Limites maximales de durée du travail et contrat 39h

Travailler 39 heures par semaine reste bien en dessous des plafonds fixés par le Code du travail. La durée maximale hebdomadaire est de 48 heures sur une semaine isolée et de 44 heures en moyenne sur douze semaines consécutives. Le contrat 39h ne pose donc aucun problème de conformité sur ce plan.

La question se complique lorsque des heures supplémentaires ponctuelles s’ajoutent aux quatre heures structurelles. Un salarié en contrat 39h qui effectue régulièrement des heures au-delà peut approcher les seuils légaux sans que l’employeur en ait une vision claire, surtout en l’absence de pointeuse ou de suivi rigoureux du temps de travail.

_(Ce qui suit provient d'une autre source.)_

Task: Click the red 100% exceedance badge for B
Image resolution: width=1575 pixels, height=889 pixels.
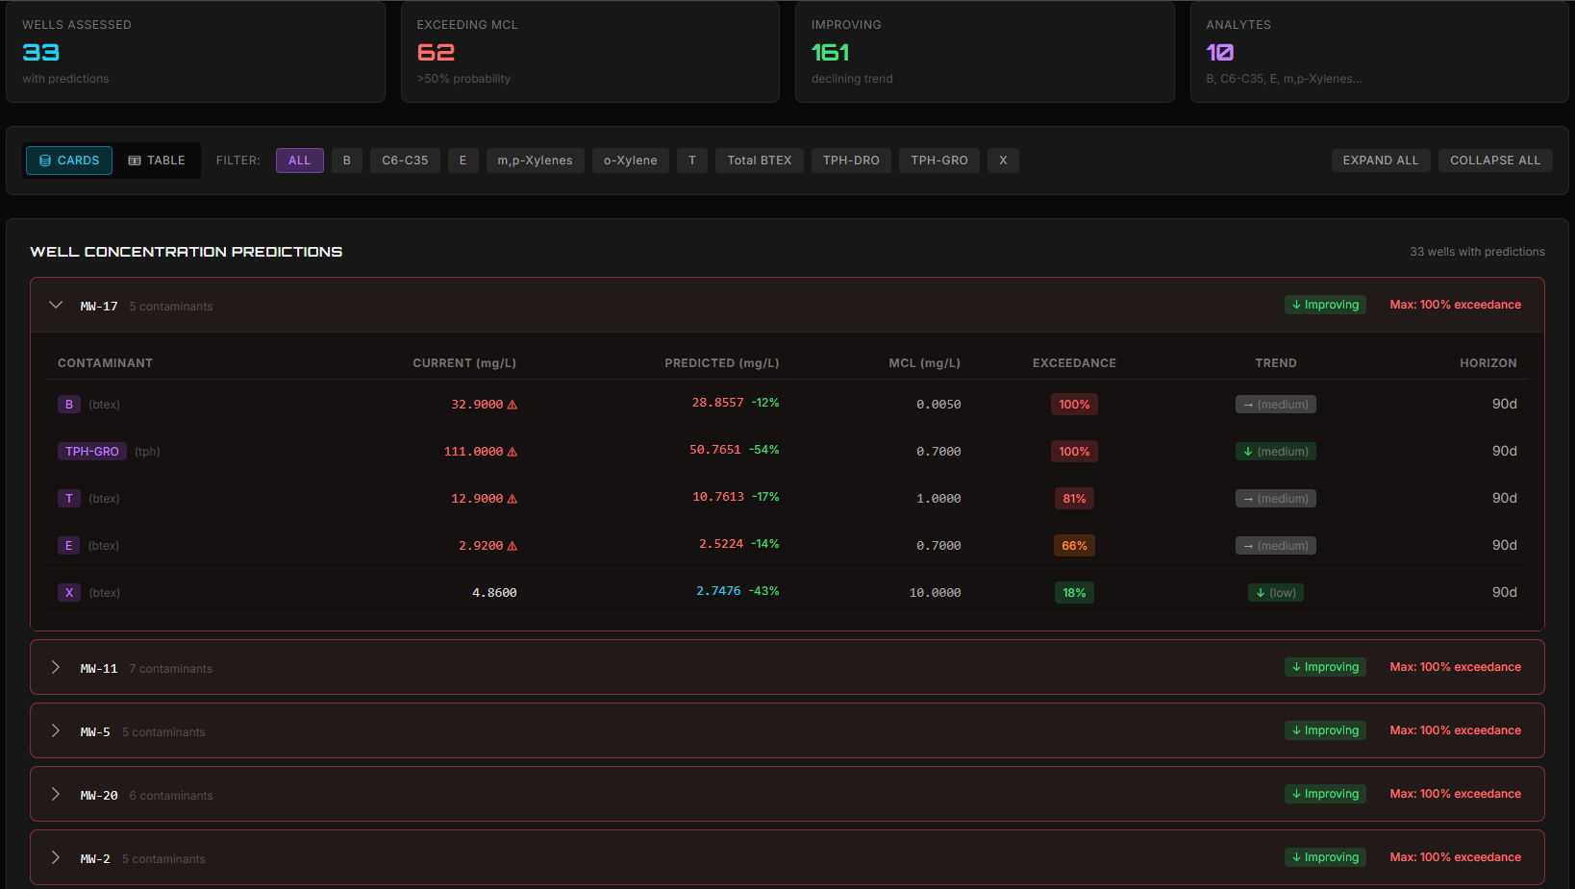Action: 1074,405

  • Le repos quotidien minimum de onze heures consécutives s’applique quel que soit le contrat
  • Le repos hebdomadaire de 24 heures consécutives (en plus des onze heures quotidiennes) reste obligatoire
  • L’employeur doit pouvoir justifier le décompte des heures de chaque salarié en cas de contrôle de l’inspection du travail

Le contrat 39h par semaine n’est ni un contournement des 35 heures ni un dispositif exceptionnel. C’est un cadre courant, encadré par le Code du travail et modulé par les conventions collectives. Les données disponibles sur les pratiques terrain montrent que les litiges naissent rarement du principe lui-même, mais de l’imprécision des clauses contractuelles et de la méconnaissance du régime de majoration applicable. Vérifier son contrat, sa convention et sa fiche de paie reste la précaution la plus efficace.